Like so many arguments used before, this rejecting "macroevolution" depends on a combination of ignorance and dishonesty. The reason I put "macroevolution" in quote-marks is because as far as biologists have ever been concerned, there is only evolution. This is the change in inheritable traits (allele frequency) in populations over generations. There aren't different processes. The Creationist argument starts on an unsound scientific basis. (This is usually typified by them being unable to define what "macroevolution" is to me). Paleontologists sometimes use the term macroevolution but this doesn't really line-up with the creationist term. In this context, macroevolution describes the large-scale changes seen in the fossil record. In the creationist sense, it usually means common ancestry.
|DNA- Advances in molecular biology in the 1980s forced Creationists to invent the 'Macroevolution" argument|
The argument is also intellectually dishonest. The Creationist concept often boils down to speciation. They insist that a speciation event must be observed for their concept of "macroevolution" to be tested and proved. Given we estimate it usually takes 50,000 to 100,000 years for a speciation-process to complete, then really, they're just trying to create a test that is impossible to pass. Human history isn't long enough (usually) to see a new species evolve. Insisting we observe in 50 years an event that takes 50,000 is appalling dishonesty. This isn't about creating tests that are falsifiable (truly scientific), it's about contriving a test that is impossible to pass.
Nonetheless, we have observed speciation events. While it usually takes a long time, the 'tail of this distribution' can yield some much faster events. For example, the sunflower Helianthus anomalus and the groundsel Senecio cambrensis are recently evolved plant species. They've evolved by a process called polypoloid hybridisation. And the neat thing about this, is we've replicated it in the lab. We've tested the observations by seeing if we can duplicate it and succeeded. These are entire new species as demonstrated by their new chromosome count.
As an aside, we've also observed new structures evolve. The Italian wall-lizard Podarcis sicula on Pod Mrcaru has been observed to evolve a different head shape and size, along with caecal valves in the gut. The change to the gut is a major and novel structural shift in response to the more vegetarian diet of these lizards.
The argument based on "macroevolution" isn't just dishonest. It's already been clubbed to death by a mob of angry facts.
The argument is also redundant. What is seldom recognised is that the same advances in molecular biology that demolished the original creationist arguments also took out the "macroevolution" argument. One of the most important things about biology, is that inheritable traits get inherited. Genes leave a long trail back in time. We don't need to observe speciation events. A very good record of them is left at the molecular level. The same genetic evidence that can show paternity, also shows we have a common ancestor with the other great ape species. It's just following the trail back. And we're at a point where we're looking at thousands of molecules at a time. Similarities aren't down to random chance. The distribution is not uniform but very convergent. Common ancestry makes a very important, very testable prediction- traits will be organised as nested hierarchies. That is what we see.
The "macroevolution" argument runs into many other problems.
- What is the barrier to new species forming? The plant-species above show there's no intrinsic barrier. And we know that populations keep accumulating differences. If one early ape species had two separate populations 7 million years ago, and ended up today with a similarity of 98.6% in their DNA, are they still the same species? There is nothing we've found in biology that can stop genetic changes accumulating.
- The distribution of non-coding DNA. Why for example, do we share most of our psuedogenes and Alu inserts with chimps. It's easy to see why we'd have over 1m identical Alu inserts to chimps if we both had the same ancestor and inherited them. Because afterall, they're inheritable. Mostly all we can tell about these short, non-coding sequences is they correlate to a bunch of diseases we'd rather not have. Like colorectal cancer.
- How and where do new species occur? Paleontology has pretty much determined that 99% of all species of planet earth have gone extinct. If nothing can evolve from existing species, then there's a pretty big problem left to explain the motives and mechanisms by which new species occur.

◇ ◇ ◇

> **WORK TO BE COMPLETED**
Quote everything in the piece on the creationist "macroevolution" argument from "As an aside, we've" down to "of these lizards.", word for word.

◇ ◇ ◇

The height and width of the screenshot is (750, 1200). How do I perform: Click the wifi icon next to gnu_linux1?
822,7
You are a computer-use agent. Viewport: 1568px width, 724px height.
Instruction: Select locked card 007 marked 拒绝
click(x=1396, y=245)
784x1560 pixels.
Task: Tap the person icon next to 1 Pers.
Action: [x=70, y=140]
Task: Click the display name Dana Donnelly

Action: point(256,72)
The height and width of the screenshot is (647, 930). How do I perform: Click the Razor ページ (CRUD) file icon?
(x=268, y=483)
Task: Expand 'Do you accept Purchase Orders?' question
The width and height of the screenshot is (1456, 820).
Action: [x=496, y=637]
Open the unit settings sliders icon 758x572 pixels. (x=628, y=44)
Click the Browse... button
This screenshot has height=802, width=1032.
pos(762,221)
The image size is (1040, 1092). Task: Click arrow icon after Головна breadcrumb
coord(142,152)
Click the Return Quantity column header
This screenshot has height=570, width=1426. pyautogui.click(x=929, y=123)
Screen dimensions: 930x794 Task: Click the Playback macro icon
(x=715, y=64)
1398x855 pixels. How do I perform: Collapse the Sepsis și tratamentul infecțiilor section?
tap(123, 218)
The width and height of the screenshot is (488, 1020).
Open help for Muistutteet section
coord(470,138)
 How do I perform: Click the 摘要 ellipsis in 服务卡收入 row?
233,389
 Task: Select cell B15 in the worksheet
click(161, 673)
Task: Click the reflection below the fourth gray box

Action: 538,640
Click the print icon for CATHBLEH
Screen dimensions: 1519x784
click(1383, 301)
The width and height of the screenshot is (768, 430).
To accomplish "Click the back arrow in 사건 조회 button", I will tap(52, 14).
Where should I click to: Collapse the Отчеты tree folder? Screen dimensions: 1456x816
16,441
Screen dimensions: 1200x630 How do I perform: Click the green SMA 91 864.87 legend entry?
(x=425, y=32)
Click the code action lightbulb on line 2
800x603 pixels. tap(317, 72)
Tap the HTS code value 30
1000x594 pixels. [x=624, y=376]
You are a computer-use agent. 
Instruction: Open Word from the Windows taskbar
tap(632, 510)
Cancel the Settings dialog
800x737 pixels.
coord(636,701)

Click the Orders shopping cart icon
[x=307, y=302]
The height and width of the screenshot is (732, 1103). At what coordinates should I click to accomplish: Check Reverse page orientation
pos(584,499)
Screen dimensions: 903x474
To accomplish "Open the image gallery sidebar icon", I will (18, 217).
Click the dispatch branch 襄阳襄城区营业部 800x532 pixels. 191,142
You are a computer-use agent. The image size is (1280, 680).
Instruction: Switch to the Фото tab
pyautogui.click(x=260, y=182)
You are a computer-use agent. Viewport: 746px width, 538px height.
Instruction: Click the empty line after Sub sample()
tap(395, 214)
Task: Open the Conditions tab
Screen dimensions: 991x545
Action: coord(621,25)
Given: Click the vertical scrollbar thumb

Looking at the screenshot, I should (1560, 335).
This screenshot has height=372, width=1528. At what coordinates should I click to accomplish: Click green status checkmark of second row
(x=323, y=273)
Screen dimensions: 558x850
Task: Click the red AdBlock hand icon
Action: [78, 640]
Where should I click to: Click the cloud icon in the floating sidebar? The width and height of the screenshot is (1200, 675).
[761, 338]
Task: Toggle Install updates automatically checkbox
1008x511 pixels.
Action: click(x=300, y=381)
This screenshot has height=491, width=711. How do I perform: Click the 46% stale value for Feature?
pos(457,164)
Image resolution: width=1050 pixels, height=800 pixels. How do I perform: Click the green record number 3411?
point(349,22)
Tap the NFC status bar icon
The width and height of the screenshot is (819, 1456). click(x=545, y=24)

◇ ◇ ◇

> **SOLUTION FOR THIS PROBLEM**
As an aside, we've also observed new structures evolve. The Italian wall-lizard Podarcis sicula on Pod Mrcaru has been observed to evolve a different head shape and size, along with caecal valves in the gut. The change to the gut is a major and novel structural shift in response to the more vegetarian diet of these lizards.